198. House Robber

class Solution:
    def rob(self, nums: list[int]) -> int:
        """Dynamic Programming (House Robber).

        Problem:
        Given a list of non-negative integers representing money in each house,
        determine the maximum amount you can rob without robbing two adjacent houses.

        Approach:
        Let dp[i] represent the maximum money that can be robbed up to house i.

        At each house, we have two choices:
            1. Rob the current house:
               nums[i] + dp[i-2]
            2. Skip the current house:
               dp[i-1]

        Transition:
            dp[i] = max(nums[i] + dp[i-2], dp[i-1])

        Base Cases:
            dp[0] = nums[0]
            dp[1] = max(nums[0], nums[1])

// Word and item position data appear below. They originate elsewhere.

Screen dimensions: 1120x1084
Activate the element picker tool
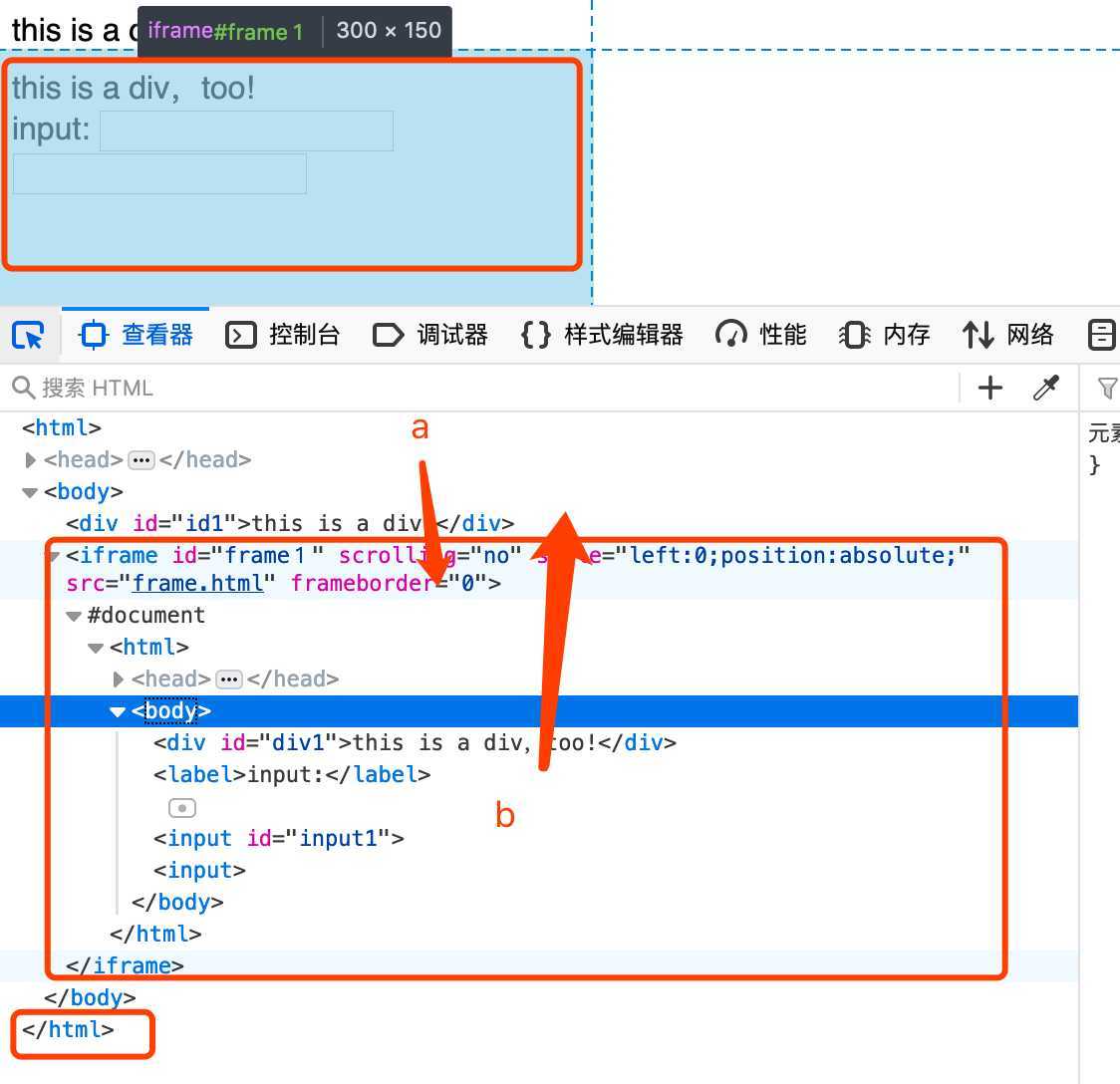[28, 335]
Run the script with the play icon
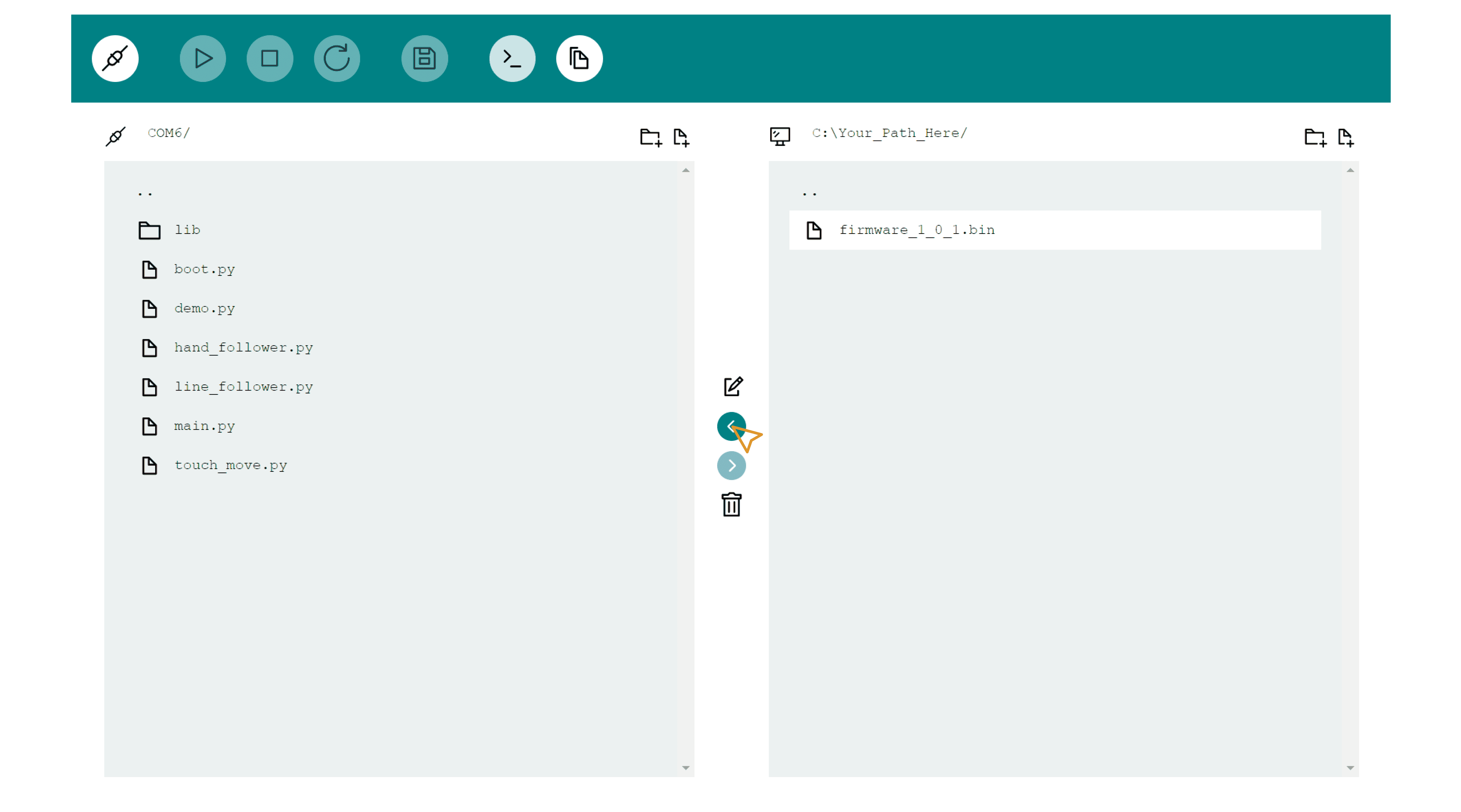 [202, 58]
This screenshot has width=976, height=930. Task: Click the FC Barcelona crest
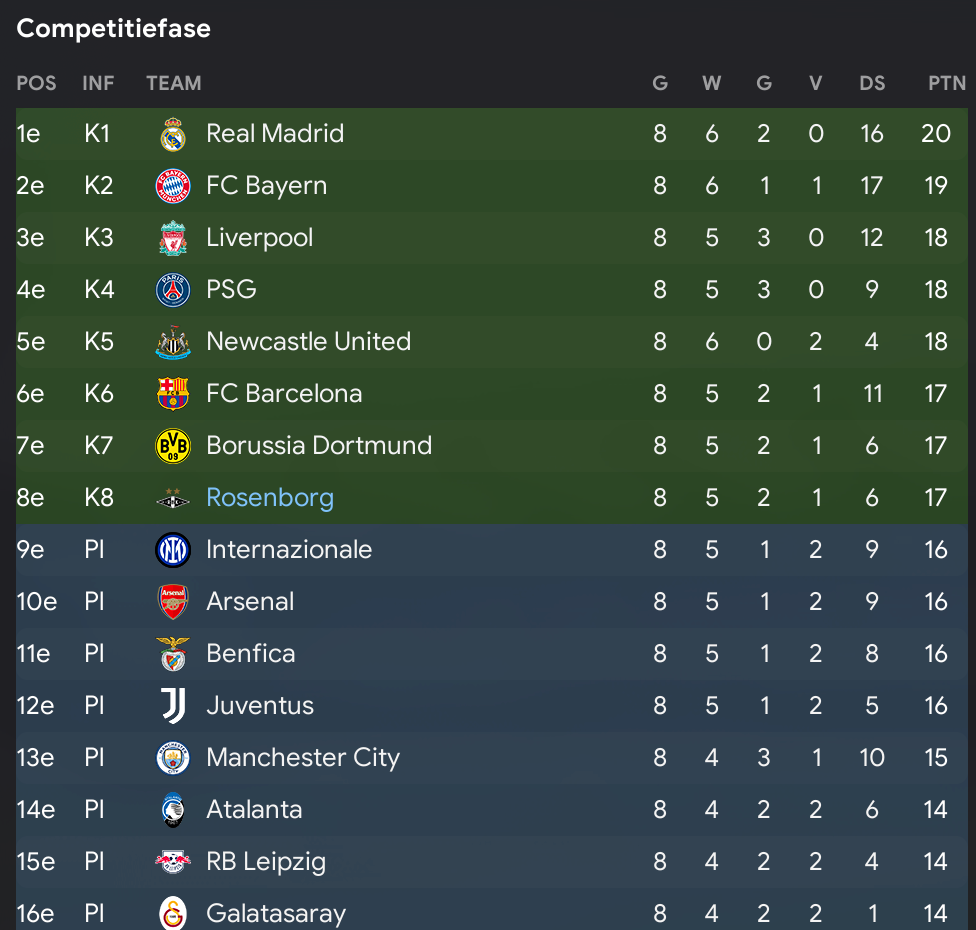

        Space Optimization:
        Instead of maintaining the full DP array, we only track:
            prev_2 → dp[i-2]
            prev_1 → dp[i-1]

        For each house:
            curr = max(nums[i] + prev_2, prev_1)

        Then shift:
            prev_2 = prev_1
            prev_1 = curr

        Final Answer:
            The maximum profit after processing all houses.

        Time Complexity:
            O(n)

        Space Complexity:
            O(1) (optimized version)
            O(n) (if using full DP array)
        """
        n = len(nums)
        if n == 1:
            return nums[0]

        prev_2 = nums[0]
        prev_1 = max(nums[:2])

        for i in range(2, n):
            curr = max(nums[i] + prev_2, prev_1)
            prev_2 = prev_1
            prev_1 = curr

        return max(prev_2, prev_1)